Zij geven aan dat er rondom het experiment «kampen» zijn ontstaan met voor- en tegenstanders
en dat de feitelijke uitkomsten niet los kunnen worden gezien van deze context. De
onderzoekers wijzen er in de eindevaluatie wel op dat beëindiging van het traject
mogelijk zou kunnen betekenen dat er promotieplaatsen verloren gaan ten opzichte van
de huidige situatie.
Beleidsreactie op de eindevaluatie
Uit de eindevaluatie blijkt dat de doelen van het experiment overwegend zijn behaald.
Tegelijkertijd komt er geen inhoudelijk overtuigend beeld naar voren over de meerwaarde
van een meer gedifferentieerd stelsel in de vorm van promotieonderwijs. Omdat het
experiment slechts bij één universiteit (RUG) op grotere schaal is uitgevoerd (bij
de EUR is het aandeel promotiestudenten zeer klein), is het lastig om de effecten
van een eventuele invoering van promotieonderwijstraject bij alle Nederlandse universiteiten
te overzien. Het is wel duidelijk gebleken dat de behoefte bij universiteiten om deel
te nemen aan het experiment zeer beperkt is. De verschillen in rechtspositie en financiële
situatie tussen soorten promovendi en onduidelijkheid over fiscale gevolgen van de
verandering in het promotiestelsel, spelen daarbij een belangrijke rol.
Bovendien wijzen de onderzoekers op de risico’s om promotieonderwijs onder de huidige
randvoorwaarden wettelijk mogelijk te maken. Zoals uit de eindevaluatie blijkt zijn
bij het experiment veel opstartproblemen en kinderziektes geweest. Promotiestudenten
hebben zich onvoldoende voorgelicht gevoeld, er was fiscaal en rondom sociale zekerheid
veel verduidelijking en uitwerking nodig, de universiteiten moesten zelf nog veel
uitvinden en leren, begeleiders van promotiestudenten waren zich niet altijd (voldoende)

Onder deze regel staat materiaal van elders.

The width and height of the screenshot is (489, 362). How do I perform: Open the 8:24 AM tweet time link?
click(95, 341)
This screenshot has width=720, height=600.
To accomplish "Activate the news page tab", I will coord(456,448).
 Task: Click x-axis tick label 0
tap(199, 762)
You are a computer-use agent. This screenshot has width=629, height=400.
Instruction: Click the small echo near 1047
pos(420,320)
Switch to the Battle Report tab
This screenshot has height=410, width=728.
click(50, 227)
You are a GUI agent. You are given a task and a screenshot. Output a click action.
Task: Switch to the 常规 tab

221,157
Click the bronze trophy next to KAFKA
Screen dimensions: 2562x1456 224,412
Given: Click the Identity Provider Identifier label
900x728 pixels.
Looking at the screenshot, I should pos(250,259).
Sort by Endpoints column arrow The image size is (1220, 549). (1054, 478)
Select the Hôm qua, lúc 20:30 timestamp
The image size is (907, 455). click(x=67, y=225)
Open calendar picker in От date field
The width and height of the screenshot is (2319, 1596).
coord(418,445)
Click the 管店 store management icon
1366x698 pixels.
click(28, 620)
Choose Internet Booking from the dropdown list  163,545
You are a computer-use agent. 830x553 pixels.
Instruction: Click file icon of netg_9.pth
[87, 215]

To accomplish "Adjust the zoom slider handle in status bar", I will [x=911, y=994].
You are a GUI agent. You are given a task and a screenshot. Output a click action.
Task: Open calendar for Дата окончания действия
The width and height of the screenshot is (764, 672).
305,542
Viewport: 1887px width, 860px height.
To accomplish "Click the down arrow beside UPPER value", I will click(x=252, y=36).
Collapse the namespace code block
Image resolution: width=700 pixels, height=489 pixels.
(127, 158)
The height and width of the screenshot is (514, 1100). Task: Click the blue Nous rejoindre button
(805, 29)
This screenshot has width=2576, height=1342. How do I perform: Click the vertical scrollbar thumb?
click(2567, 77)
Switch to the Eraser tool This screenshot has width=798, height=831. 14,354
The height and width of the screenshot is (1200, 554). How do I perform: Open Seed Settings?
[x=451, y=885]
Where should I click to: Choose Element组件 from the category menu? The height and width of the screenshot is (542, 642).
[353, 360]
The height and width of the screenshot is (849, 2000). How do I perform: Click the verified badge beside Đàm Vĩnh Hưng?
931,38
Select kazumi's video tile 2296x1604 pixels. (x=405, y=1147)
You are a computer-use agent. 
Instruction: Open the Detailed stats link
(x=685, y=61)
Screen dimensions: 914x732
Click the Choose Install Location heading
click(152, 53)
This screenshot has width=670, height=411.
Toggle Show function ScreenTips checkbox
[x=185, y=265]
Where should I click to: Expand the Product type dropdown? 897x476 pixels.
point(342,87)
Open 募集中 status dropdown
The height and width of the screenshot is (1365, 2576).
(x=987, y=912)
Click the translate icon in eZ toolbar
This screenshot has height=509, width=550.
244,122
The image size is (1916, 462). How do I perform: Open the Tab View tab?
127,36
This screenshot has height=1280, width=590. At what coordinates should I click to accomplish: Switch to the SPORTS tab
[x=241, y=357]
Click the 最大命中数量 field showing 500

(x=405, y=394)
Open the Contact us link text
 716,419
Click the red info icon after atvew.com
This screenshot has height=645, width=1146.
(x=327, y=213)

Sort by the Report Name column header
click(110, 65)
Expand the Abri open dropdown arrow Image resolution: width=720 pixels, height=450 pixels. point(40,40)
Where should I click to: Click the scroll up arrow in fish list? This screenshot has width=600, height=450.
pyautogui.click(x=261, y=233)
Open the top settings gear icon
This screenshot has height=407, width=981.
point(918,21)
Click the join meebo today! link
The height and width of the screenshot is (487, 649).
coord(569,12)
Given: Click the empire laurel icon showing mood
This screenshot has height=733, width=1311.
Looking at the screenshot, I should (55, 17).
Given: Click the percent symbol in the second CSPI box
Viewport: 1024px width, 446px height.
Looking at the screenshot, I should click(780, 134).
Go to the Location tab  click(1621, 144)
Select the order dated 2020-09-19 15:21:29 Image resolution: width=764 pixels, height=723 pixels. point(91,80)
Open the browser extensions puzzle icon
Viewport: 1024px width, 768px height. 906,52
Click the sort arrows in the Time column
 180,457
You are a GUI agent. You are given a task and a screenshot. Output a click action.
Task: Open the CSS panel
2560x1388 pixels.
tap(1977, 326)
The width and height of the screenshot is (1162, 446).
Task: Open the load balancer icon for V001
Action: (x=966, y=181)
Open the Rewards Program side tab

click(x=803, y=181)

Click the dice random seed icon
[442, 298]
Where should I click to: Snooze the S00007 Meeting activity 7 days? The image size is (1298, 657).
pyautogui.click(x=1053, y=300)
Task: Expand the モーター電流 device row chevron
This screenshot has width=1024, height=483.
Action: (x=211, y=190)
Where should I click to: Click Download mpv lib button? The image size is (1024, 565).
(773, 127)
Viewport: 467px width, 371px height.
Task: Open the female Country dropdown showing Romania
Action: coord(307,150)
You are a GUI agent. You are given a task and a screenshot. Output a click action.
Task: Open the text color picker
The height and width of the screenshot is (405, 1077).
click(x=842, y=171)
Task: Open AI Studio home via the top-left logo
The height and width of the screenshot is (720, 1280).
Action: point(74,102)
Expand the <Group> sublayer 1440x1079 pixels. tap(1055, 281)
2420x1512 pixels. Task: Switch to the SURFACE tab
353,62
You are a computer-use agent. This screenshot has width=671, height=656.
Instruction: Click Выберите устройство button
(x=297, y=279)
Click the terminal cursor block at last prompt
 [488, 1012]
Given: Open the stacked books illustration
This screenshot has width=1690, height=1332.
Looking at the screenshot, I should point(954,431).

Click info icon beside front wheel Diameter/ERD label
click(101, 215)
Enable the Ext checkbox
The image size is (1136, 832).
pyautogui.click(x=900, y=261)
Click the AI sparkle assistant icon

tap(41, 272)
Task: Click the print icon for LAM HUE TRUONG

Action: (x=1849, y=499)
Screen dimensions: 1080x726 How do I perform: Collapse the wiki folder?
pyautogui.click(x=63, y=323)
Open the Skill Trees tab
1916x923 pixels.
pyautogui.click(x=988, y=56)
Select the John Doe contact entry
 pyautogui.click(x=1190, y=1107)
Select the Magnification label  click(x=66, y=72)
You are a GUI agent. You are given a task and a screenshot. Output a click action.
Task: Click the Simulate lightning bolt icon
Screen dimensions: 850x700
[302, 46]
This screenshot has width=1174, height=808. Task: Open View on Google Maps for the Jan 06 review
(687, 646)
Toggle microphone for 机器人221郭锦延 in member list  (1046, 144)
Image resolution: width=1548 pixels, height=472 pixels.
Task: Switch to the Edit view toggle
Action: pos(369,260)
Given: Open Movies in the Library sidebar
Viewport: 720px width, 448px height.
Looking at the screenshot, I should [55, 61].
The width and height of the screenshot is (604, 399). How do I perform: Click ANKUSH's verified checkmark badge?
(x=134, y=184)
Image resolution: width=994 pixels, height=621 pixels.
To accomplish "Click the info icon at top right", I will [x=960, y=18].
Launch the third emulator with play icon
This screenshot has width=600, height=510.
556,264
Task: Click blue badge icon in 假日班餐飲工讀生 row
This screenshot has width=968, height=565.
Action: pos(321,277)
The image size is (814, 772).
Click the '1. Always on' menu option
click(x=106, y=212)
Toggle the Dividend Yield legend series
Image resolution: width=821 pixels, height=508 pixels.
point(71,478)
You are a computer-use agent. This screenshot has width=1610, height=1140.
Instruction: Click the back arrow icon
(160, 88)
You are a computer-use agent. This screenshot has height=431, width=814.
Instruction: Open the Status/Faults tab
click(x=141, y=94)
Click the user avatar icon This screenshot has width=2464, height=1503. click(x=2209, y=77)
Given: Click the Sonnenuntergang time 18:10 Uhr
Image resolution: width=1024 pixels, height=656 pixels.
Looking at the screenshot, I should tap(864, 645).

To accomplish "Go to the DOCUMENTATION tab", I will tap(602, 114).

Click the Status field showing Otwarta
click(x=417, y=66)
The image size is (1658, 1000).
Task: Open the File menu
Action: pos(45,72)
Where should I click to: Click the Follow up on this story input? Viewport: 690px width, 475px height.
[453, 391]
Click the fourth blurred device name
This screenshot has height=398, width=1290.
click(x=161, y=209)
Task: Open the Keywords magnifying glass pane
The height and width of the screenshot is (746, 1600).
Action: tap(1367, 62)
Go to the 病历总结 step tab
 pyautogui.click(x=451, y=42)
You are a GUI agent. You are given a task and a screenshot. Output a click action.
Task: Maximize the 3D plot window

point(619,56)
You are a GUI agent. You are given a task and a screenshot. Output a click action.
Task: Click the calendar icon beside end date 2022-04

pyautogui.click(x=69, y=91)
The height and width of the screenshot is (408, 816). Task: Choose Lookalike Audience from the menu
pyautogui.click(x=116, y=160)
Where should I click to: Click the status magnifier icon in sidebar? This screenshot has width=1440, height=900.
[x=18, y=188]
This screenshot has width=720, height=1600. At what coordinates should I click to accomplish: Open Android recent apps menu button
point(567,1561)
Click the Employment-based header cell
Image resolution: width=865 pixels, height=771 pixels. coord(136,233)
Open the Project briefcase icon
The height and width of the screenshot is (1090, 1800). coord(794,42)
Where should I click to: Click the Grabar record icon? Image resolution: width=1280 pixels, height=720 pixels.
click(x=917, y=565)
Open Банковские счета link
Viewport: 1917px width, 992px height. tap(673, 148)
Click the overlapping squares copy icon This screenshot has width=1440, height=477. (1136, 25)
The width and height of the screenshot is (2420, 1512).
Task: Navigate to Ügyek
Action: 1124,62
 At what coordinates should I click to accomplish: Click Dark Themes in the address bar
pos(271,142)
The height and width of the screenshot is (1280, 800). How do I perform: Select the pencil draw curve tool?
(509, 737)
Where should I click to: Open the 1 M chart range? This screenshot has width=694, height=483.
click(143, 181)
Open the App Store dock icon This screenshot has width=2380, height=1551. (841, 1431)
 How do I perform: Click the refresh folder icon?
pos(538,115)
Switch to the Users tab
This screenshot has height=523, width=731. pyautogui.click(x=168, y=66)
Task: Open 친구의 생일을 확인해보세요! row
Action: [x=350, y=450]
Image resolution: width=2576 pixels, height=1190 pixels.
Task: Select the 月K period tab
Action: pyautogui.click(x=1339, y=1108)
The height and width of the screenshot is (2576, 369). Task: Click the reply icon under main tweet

bewust van de rol van promotiestudenten (bijvoorbeeld rondom het geven van onderwijs),
promotiestudenten voelden zich niet vertegenwoordigd in de medezeggenschap (wegens
hun student-status) en onder meer de ongelijkheid in zaken die de evaluatie duidt
als «kleine kwaliteit» hebben voor gevoel van minder waardering gezorgd bij promotiestudenten.
Hoewel op al deze onderwerpen gedurende het experiment verbeteringen zijn behaald,
heeft het experiment hierdoor aan draagvlak verloren.
De promotiestudenten hebben gedurende het experiment meerdere malen hun gevoel van
ongelijkheid en onderwaardering geuit. Dit kwam ook naar voren uit de tussenevaluatie,
waarop door de RUG verbeteringen zijn getroffen in de communicatie richting hun promotiestudenten
over hun rechten en plichten. De promotiestudenten zijn van mening dat zij grotendeels
hetzelfde werk doen zonder de rechten die werknemers hebben of opbouwen. Hun beurzen
(in tegenstelling tot een salaris) groeien niet mee met de ervaringsjaren en promotiestudenten
ontvangen geen vakantiegeld of dertiende maand. Deze aspecten wegen zwaar voor de
promotiestudenten en ik zie dat het draagvlak voor het promotieonderwijs zeer broos
is. Ik ben het eens met de onderzoekers die aangeven dat de feitelijke uitkomsten
van de evaluatie niet los gezien kunnen worden van deze context.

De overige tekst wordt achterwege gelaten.